Assignment: I'd like the listing below copied exactly, with the images left out.

Available data:
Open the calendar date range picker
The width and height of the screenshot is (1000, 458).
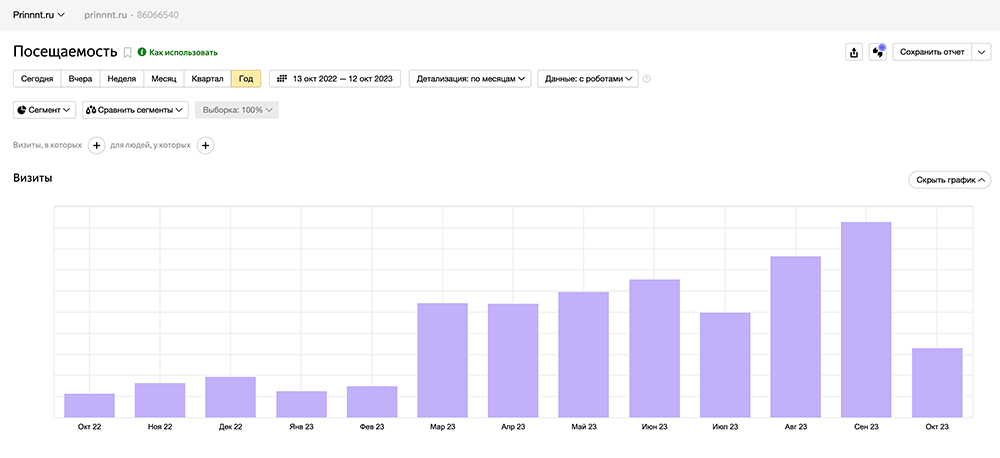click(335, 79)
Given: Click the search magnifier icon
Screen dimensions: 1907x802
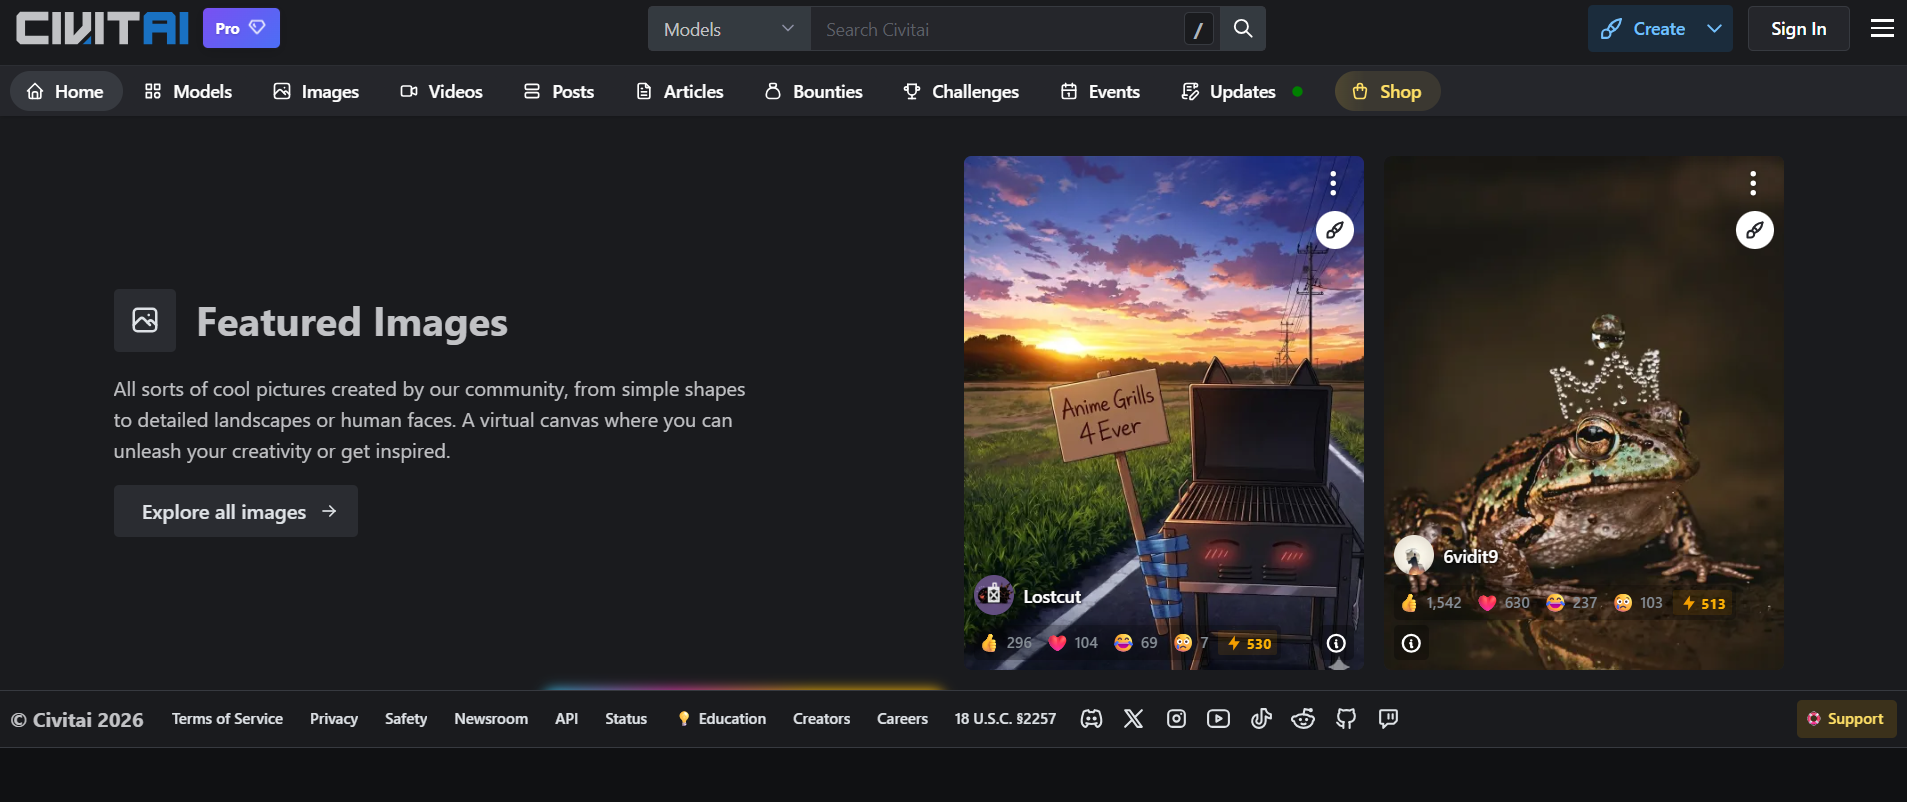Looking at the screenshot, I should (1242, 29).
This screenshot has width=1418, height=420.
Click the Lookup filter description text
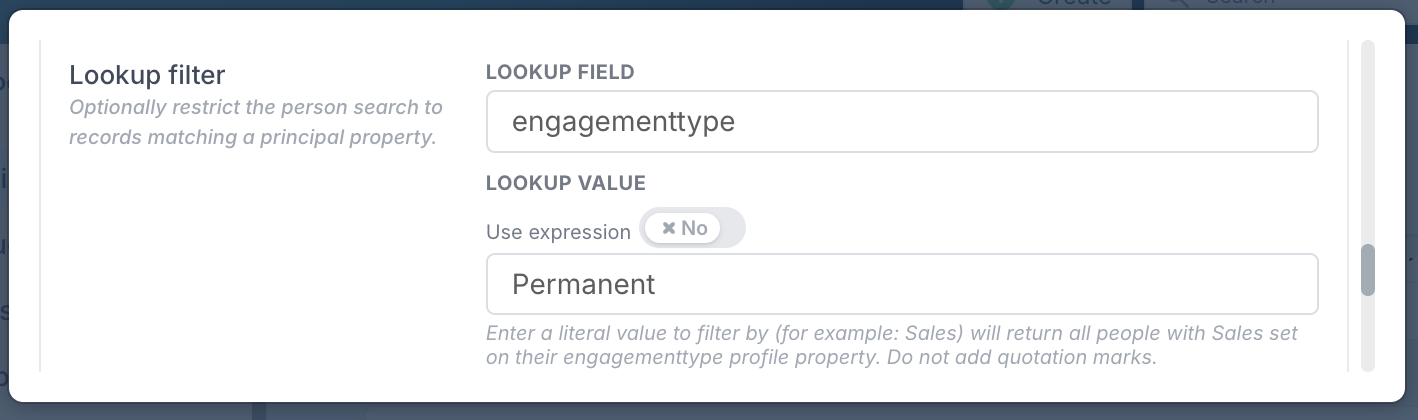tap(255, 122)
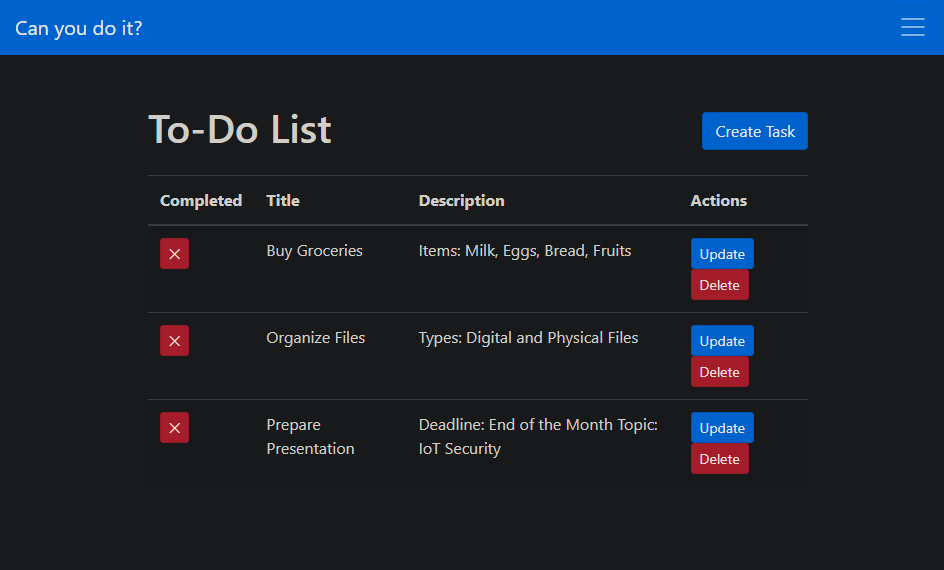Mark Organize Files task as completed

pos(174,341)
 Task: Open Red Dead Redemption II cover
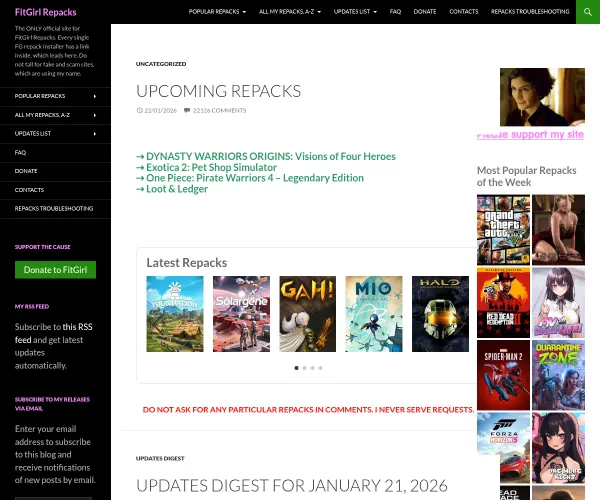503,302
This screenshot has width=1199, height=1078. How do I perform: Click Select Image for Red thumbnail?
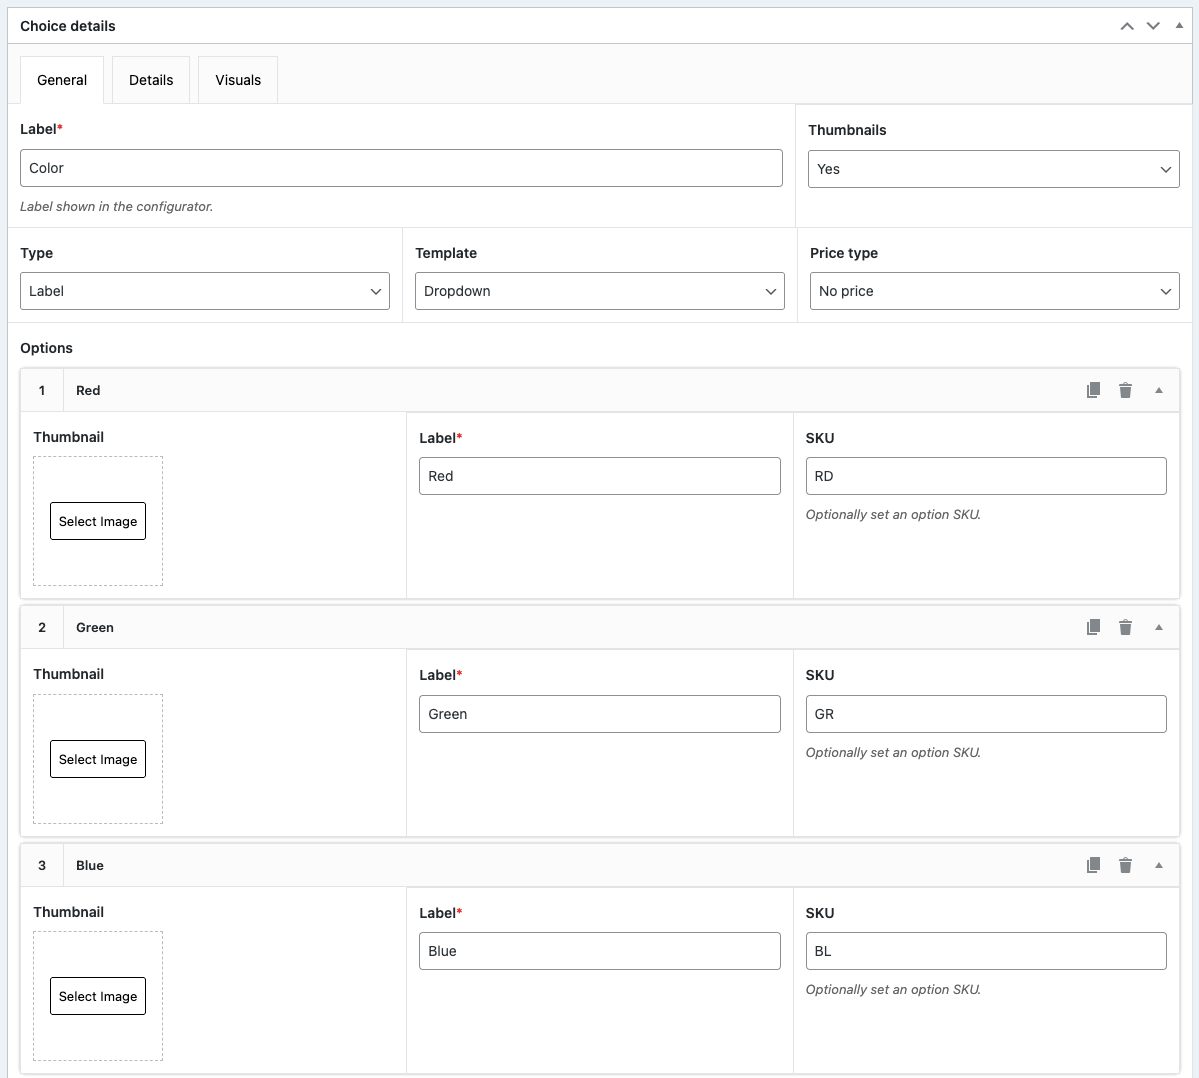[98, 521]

Response box:
Open the calendar date range picker
The width and height of the screenshot is (1000, 458).
click(335, 79)
Given: Click the search magnifier icon
Screen dimensions: 1907x802
Looking at the screenshot, I should (1242, 29).
This screenshot has width=1418, height=420.
Click the Lookup filter description text
tap(255, 122)
Mark Organize Files task as completed

pos(174,341)
 Task: Open Red Dead Redemption II cover
503,302
This screenshot has width=1199, height=1078. How do I perform: Click Select Image for Red thumbnail?
[98, 521]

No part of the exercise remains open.